-- Exercise requirements --
Take the lines below between the one holding "Doepfer (35, 2372)" and the one holding "Sister Nivedita (39, 2108)", inclusive, and copy them exactly. Add nothing.
───
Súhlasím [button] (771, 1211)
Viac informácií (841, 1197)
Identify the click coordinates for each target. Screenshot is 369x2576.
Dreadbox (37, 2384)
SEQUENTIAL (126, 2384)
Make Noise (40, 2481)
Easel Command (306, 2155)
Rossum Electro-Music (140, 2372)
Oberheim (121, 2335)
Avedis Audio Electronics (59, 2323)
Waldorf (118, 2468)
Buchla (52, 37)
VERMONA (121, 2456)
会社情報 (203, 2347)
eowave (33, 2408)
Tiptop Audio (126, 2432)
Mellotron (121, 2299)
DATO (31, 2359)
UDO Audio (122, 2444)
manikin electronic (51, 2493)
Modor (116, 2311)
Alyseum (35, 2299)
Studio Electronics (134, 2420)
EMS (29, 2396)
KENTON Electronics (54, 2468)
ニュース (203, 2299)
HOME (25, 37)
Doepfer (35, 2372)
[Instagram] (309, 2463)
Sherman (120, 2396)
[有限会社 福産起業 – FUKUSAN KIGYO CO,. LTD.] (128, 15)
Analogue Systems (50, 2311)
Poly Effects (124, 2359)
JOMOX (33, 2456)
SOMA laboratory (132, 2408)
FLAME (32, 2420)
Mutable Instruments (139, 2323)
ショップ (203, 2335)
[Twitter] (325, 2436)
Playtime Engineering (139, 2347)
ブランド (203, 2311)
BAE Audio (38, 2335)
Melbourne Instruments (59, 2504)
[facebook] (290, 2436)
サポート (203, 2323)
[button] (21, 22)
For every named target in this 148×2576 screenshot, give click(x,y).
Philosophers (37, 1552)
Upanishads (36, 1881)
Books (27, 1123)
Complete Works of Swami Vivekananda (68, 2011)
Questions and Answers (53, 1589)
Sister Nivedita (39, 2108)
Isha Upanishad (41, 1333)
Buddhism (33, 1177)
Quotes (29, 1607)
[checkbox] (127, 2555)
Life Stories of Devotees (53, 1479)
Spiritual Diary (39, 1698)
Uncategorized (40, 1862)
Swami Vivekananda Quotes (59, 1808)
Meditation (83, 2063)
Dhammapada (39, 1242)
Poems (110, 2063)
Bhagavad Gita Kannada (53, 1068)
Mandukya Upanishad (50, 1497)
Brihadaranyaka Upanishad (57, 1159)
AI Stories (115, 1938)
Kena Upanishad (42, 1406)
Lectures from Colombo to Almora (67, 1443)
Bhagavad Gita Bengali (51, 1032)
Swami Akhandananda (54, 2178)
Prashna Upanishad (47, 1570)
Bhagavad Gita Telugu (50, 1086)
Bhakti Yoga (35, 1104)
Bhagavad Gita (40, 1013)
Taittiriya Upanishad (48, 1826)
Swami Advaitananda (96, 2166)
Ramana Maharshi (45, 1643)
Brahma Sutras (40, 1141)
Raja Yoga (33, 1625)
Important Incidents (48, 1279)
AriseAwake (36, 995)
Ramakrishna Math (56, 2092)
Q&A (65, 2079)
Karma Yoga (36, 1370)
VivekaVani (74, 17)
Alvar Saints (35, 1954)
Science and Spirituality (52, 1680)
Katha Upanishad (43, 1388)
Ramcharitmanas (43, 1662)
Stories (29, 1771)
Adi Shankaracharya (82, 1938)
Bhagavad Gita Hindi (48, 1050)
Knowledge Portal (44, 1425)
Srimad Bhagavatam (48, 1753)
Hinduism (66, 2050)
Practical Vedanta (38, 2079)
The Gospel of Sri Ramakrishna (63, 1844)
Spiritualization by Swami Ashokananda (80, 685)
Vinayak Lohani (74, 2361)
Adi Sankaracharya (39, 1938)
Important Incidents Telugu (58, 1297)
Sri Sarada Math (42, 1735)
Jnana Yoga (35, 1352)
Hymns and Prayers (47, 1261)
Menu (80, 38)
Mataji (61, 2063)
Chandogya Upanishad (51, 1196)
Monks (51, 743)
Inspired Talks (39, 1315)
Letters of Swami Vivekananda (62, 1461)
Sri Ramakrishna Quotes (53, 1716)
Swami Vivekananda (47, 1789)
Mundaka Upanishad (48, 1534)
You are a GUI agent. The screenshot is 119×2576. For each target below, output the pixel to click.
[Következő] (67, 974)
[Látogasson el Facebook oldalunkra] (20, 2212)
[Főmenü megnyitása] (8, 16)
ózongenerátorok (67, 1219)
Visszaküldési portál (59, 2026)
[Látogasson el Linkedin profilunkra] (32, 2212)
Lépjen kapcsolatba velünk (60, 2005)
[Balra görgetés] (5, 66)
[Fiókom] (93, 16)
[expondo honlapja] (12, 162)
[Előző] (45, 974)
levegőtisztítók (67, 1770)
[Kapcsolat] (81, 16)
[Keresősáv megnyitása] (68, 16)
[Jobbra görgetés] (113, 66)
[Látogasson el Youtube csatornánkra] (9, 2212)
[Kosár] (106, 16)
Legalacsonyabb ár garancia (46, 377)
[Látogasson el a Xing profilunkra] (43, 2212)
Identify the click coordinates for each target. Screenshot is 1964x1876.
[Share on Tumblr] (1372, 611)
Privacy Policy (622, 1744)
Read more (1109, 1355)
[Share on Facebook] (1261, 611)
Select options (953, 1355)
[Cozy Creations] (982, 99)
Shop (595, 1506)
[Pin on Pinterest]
───
-- Answer box --
Doepfer (35, 2372)
[Instagram] (309, 2463)
Sherman (120, 2396)
[有限会社 福産起業 – FUKUSAN KIGYO CO,. LTD.] (128, 15)
Analogue Systems (50, 2311)
Poly Effects (124, 2359)
JOMOX (33, 2456)
SOMA laboratory (132, 2408)
FLAME (32, 2420)
Mutable Instruments (139, 2323)
ショップ (203, 2335)
[Twitter] (325, 2436)
Playtime Engineering (139, 2347)
ブランド (203, 2311)
BAE Audio (38, 2335)
Melbourne Instruments (59, 2504)
[facebook] (290, 2436)
サポート (203, 2323)
[button] (21, 22)
For every named target in this 148×2576 screenshot, give click(x,y).
Philosophers (37, 1552)
Upanishads (36, 1881)
Books (27, 1123)
Complete Works of Swami Vivekananda (68, 2011)
Questions and Answers (53, 1589)
Sister Nivedita (39, 2108)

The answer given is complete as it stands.